Mothers who knew every medication their child had ever taken, who knew more about his G-tube feedings than I did (by a long shot), who could push an antibiotic and antacid cocktail into it with a smile on their face while they told me about the last 18 months of having a son born chronically ill.
Mothers who sat anxiously by the bed of their toddler who had bounced around inside the car the night before, unrestrained by a carseat when they were T-boned at 2 AM. Who rocked back and forth and yelled at me for not giving her baby more pain medication for the craniotomy she'd just had and then apologized in the next breath and told me it wasn't her fault and she was so scared because the DCF worker had just been here and what if she can't take her baby home with her.
Babies who fall out of third story windows.
Babies who weigh thirteen pounds at fifteen months old.
Babies who took too much heroin at their prom last night and may never wake up again.
Babies who haven't woken up in five years and who will never learn to talk or walk or smile or eat.
Mothers at their side, every single one.
Mothers who did everything right, and whose babies were born with illnesses they cannot pronounce. Mothers who made every mistake in the book, and whose babies fell at fate's hands in the most unexpected way.

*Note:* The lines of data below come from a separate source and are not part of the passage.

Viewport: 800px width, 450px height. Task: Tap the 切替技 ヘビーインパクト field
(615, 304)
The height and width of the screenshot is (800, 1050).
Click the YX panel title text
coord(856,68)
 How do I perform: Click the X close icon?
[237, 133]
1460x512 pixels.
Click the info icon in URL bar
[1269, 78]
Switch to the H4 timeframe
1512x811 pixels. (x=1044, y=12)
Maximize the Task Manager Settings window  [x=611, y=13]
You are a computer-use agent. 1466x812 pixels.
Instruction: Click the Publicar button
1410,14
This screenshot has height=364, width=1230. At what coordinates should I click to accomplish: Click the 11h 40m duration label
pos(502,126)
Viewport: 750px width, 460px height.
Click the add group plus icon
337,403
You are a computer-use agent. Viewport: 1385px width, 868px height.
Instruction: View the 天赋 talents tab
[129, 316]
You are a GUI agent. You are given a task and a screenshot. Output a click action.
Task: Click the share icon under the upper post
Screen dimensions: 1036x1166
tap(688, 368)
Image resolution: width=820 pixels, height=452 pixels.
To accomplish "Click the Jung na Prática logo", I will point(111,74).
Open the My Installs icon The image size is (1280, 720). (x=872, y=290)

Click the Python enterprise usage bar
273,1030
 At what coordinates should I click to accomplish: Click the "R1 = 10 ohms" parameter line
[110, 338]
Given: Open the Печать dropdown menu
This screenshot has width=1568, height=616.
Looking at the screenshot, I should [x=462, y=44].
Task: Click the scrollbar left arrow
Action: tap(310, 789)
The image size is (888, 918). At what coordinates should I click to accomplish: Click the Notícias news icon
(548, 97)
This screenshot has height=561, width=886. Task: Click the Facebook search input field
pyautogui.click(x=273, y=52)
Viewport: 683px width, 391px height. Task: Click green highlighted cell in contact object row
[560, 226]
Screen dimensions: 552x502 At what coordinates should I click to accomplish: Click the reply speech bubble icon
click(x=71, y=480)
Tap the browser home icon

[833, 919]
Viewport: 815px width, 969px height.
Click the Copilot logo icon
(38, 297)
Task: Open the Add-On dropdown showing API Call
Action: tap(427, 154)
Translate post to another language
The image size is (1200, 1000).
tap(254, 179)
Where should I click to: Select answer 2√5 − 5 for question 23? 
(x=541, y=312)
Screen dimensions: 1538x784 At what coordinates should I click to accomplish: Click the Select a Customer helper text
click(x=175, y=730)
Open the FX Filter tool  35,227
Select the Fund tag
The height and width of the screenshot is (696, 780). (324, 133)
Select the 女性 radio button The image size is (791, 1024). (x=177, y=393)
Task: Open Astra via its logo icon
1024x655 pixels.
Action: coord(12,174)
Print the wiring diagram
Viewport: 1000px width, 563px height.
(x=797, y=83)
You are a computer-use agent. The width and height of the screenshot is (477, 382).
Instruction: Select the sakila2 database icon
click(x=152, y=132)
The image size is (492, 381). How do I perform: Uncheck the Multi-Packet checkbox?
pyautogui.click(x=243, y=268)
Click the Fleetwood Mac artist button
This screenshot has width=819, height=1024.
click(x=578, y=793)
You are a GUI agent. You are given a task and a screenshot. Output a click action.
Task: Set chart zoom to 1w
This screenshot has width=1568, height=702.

Their love was fierce, and it filled the room. It fought for its right to exist and hold sway in this strange place of plastic and metal and tubes and beeping monitors and no privacy and none of us knowing their child the way they do. It made them protective and questioning and demanding and sometimes difficult and utterly incomprehensible but it was holding us all in an orbit around the tiny body in the bed and it made me stagger in the face of its enormity, every single week.
And every week, I would escape to the medication room and lean my head against the racks of IV fluids and think to myself, somebody loves you like that, too. What do you do with a love that big? Every braid, every bath, every school form signed, every batch of brownies stirred with her hands over mine, each one a hospital bedside vigil. Every act as filled with a canyon of love as the next. Sometimes I lay awake at night and wonder, panicked, if she knows how much I love her. I want to fly through the night air home to hug her and whisper in her ear that I love her bigger than the moon and the ocean and the dirt and the trees and how I can never say it enough and please don't ever leave me because you won't hear it enough times before then.
Happy Mother's Day to all the mothers of the world. But especially to mine.
4 comments:
I love this...
This is beautiful. You are going to be such an amazing mother someday.
I love this. And you.
So exactly, perfectly, beautifully spot-on.